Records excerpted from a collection
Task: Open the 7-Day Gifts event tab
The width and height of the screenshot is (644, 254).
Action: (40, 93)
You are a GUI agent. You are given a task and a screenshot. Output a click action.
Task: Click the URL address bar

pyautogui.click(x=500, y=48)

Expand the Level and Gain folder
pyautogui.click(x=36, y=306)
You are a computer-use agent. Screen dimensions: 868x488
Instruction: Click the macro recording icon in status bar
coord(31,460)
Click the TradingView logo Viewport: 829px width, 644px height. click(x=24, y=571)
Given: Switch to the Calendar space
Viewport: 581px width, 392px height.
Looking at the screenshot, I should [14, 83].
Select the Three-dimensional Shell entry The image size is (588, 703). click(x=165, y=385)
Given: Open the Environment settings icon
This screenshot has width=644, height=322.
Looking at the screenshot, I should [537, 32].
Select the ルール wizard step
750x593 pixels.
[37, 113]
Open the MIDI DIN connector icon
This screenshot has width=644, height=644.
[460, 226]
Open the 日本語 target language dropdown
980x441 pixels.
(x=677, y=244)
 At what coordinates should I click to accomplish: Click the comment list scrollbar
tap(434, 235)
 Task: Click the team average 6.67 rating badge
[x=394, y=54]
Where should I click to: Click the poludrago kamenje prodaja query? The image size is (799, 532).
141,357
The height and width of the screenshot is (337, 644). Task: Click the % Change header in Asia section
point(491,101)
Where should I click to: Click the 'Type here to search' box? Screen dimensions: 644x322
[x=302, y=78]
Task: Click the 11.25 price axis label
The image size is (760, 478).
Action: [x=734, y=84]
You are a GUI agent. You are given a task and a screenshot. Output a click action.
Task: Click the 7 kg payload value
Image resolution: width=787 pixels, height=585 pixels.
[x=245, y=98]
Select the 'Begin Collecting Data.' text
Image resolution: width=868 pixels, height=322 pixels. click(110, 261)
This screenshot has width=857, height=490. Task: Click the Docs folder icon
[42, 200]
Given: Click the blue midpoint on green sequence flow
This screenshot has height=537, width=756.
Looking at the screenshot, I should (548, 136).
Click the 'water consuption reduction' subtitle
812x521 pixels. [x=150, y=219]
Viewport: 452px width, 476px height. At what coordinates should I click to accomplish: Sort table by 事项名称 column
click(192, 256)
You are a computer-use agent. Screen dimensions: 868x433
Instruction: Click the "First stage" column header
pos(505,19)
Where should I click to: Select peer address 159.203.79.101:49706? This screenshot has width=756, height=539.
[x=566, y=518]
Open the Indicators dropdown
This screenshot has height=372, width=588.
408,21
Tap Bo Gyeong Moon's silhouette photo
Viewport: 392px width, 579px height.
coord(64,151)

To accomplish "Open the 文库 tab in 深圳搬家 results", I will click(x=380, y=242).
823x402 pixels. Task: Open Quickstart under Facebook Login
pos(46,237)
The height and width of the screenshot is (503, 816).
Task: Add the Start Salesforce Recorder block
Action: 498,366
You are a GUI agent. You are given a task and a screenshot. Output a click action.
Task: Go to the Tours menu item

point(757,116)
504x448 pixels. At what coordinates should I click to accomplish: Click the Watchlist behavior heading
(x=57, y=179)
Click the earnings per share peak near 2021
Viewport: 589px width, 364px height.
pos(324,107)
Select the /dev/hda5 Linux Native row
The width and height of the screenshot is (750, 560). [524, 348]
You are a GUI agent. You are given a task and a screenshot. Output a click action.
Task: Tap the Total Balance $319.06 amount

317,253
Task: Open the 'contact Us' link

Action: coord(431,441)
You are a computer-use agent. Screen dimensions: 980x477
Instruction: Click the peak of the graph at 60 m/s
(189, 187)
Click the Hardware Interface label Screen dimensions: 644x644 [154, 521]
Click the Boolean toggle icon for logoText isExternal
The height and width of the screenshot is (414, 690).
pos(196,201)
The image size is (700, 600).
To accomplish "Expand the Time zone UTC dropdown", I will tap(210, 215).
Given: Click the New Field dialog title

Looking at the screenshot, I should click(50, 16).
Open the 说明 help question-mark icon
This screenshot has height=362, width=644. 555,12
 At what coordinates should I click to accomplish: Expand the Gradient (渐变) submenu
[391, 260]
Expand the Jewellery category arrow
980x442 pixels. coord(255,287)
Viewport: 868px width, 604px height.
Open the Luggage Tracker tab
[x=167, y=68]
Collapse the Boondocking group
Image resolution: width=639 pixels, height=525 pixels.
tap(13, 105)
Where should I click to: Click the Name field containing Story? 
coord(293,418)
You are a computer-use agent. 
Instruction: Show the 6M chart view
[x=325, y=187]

The task ▸
Lines above containing "label": how many? Reply with the number only.

Solved exercise ▸
2